Yeah I seriously doubt solar inverter providers will sign up to this. Here's what QCells said when I asked them about an API:

I’m sure it is possible and we’re in discussions with some providers over opening up to their requirements, but it’s not something we’d offer to individuals unfortunately.

They view control of their "virtual power plants" as a commercial asset and they don't want to give it away for free.

Don't buy a QCells solar inverter btw. I should have done more research! I believe GivEnergy are less stuck in the 80s but don't quote me on that.

[–] FizzyOrange@programming.dev 7 points 1 week ago (10 children)

Ugh, I was working on a DIY smart lock. "I'll use Matter!" I naively thought.

Ok you need a border router for Thread support. No problem, I'll buy one. Should be cheap right since an ESP32 can handle it. Nope! You pretty much can't buy a standalone border router. All the articles are "don't worry, you might have one already if you have a Nest Hub or a Home Hub or...". Well I don't have one.

Pretty lame. I guarantee if they make a vendor neutral border router dongle you can just plug into your router's ethernet port and sell it at cost price (like £5) they'll see triple the uptake.

[–] FizzyOrange@programming.dev 7 points 1 week ago

PDF writing isn't too bad IMO, since you don't need to understand the whole spec. I've written a PDF writer for maps from scratch and it was fairly easy and not too much code.

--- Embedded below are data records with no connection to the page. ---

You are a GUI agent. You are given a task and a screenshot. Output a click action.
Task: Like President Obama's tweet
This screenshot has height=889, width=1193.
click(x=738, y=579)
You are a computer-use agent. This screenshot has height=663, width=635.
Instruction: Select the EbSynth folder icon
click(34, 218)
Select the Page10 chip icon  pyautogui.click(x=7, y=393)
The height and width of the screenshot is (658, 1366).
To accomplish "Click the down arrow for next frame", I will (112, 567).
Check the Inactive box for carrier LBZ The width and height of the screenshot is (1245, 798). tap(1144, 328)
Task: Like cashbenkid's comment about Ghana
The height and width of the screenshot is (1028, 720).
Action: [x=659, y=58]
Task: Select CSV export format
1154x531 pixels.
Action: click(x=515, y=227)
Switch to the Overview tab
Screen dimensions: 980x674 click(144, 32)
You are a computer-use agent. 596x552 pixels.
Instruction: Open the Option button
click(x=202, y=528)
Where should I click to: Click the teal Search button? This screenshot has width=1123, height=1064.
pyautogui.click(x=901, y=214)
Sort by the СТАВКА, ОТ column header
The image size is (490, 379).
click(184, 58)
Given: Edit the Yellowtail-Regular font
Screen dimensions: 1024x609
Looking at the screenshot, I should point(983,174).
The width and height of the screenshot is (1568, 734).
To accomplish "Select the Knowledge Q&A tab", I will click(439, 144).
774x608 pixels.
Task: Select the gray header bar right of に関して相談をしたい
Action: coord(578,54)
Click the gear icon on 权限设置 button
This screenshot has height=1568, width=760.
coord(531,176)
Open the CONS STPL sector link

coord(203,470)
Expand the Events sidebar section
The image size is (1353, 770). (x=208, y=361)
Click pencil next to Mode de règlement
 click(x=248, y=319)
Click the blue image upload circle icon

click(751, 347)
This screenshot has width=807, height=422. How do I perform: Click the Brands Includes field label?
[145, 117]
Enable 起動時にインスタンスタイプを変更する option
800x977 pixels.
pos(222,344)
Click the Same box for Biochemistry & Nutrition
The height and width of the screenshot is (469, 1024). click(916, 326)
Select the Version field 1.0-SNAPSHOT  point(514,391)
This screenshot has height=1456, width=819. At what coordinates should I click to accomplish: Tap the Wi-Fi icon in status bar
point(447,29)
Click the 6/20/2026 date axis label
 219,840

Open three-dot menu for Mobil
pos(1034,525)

PDF reading though... Yeah I'm happy to leave that to people with more time and use their libraries.

A modern format would be nice, but I don't think it would be anywhere near nice enough to give up how universal PDF is.

[–] FizzyOrange@programming.dev 12 points 1 week ago (2 children)

Eh, it practice it works extremely well. I can't remember a single instance where a PDF document rendered incorrectly.

The format is very old so it's not surprising it has picked up a few WTFs. I'm happy to keep those hidden below the abstraction.

[–] FizzyOrange@programming.dev 17 points 1 week ago

Totally depends what you end up working on as a programmer. If it's web apps, you'll be totally fine. All you need is basic arithmetic. Writing a game engine? You'll need to know some basic to moderate matrix maths...

If you're doing formal verification using unbounded model checking... good fucking luck.

On average I would say most programming tasks need very little maths. If you can add and multiply you'll be fine. Definitely sounds like you'll be ok.

[–] FizzyOrange@programming.dev 1 points 1 week ago

Nice work. Aren't wasm proc macros already prototyped in Watt though?

[–] FizzyOrange@programming.dev 3 points 1 week ago

Why do you say it needs more time in the oven? I've had zero issues with it as a drop-in replacement for Pip in a large commercial project, which is an extremely impressive achievement. (And it was 10x faster.)

I tried Poetry once and it failed to resolve dependencies on the first thing I tried it on. If anything Poetry needs more time in the oven. It also wasn't 10x faster.

[–] FizzyOrange@programming.dev 1 points 1 week ago (6 children)

Is there any reason to use this now that Krita exists, sane name and all?

[–] FizzyOrange@programming.dev 2 points 1 week ago

I agree, those are fantastic icons. Very clear.